Bergdahl, who walked off his post in Afghanistan in 2009 and was held captive by the Taliban and their allies for five years, is due to face a court-martial on desertion and misbehavior in April. The misbehavior charge carries a maximum sentence of life in prison.
In 2014, the Obama administration exchanged five Taliban prisoners for Bergdahl, a controversial decision some Republican lawmakers said jeopardized national security. The administration was criticized for not obeying a statute requiring it to notify Congress 30 days before a prisoner transfer, which the administration said it could not have done without risking Bergdahl's life.
Trump in particular has repeatedly called Bergdahl a traitor.
"We're tired of Sergeant Bergdahl, who's a traitor, a no-good traitor, who should have been executed," Trump told a crowd in Las Vegas in October 2015.
"Thirty years ago he would have been shot," the now-president-elect said, according to Fox News. He would make similar statements throughout his campaign.
A "Trump Defamation Log" being kept by Bergdahl's defense has recorded 40 cases so far, AP reports.
Bergdahl's lead defense lawyer, Eugene Fidell, told the New York Times if the case is still pending on January 20, Inauguration Day, he will file a motion to have it dismissed on the grounds that a fair military trial will be impossible with Trump as commander in chief.
"I have grave concerns as to whether Sergeant Bergdahl can receive a fair trial given the beating he has taken over many months from Mr. Trump, who will be commander in chief, as well as Senator [John] McCain's call for a hearing in case Sergeant Bergdahl is not punished," Fidell said.
Bergdahl walked off his post in remote Afghanistan in order to draw attention to what he called dangerous decisions by his superior officers and to get an audience with a top commander, he claims. Others have accused him of desertion or of wishing to join the Taliban.

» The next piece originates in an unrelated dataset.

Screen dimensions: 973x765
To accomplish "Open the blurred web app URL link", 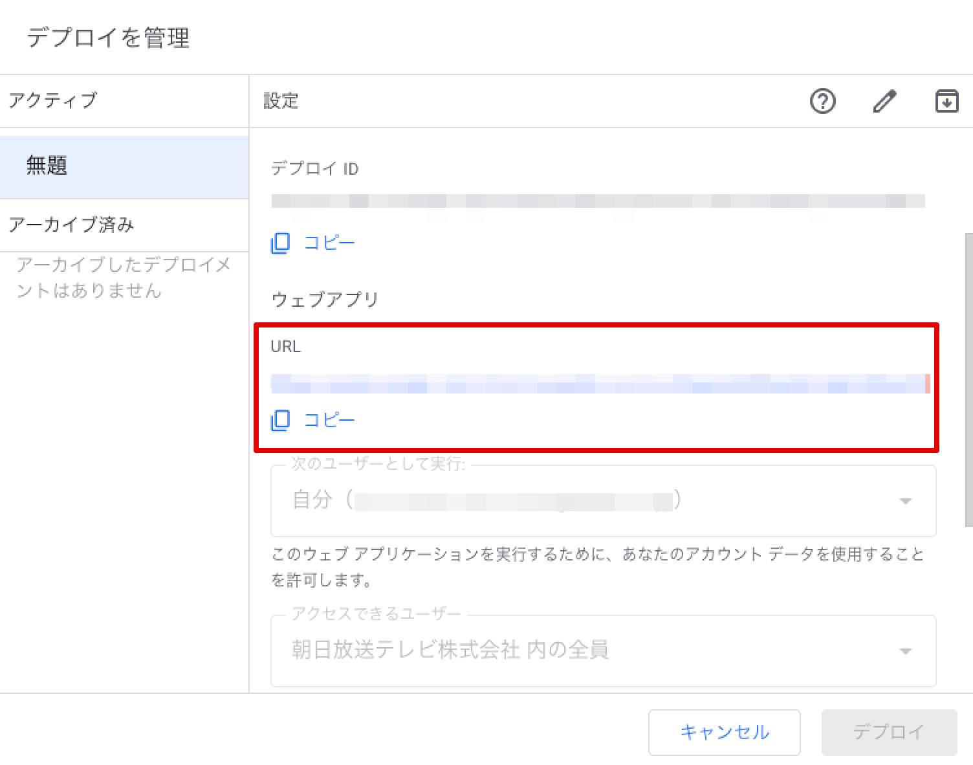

An Army officer leading an investigation into the incident concluded in 2015 that Bergdahl was roughly telling the truth and recommended no jail time and that his case be handled within a military system that deals with the equivalent of civilian misdemeanors. The advice was not followed. A sanity board found that was suffering from a "severe mental disease or defect" when he made the decision to leave his post, the New York Times reported.
"People in the military do what their commanders tell them to do," Florida International University law professor Eric Carpenter told AP. This means there's a risk that military jurors will be inclined to punish Bergdahl regardless of the evidence because they think that's what their commander-in-chief wants, he said.
The White House and the Department of Justice have not commented on the pardon.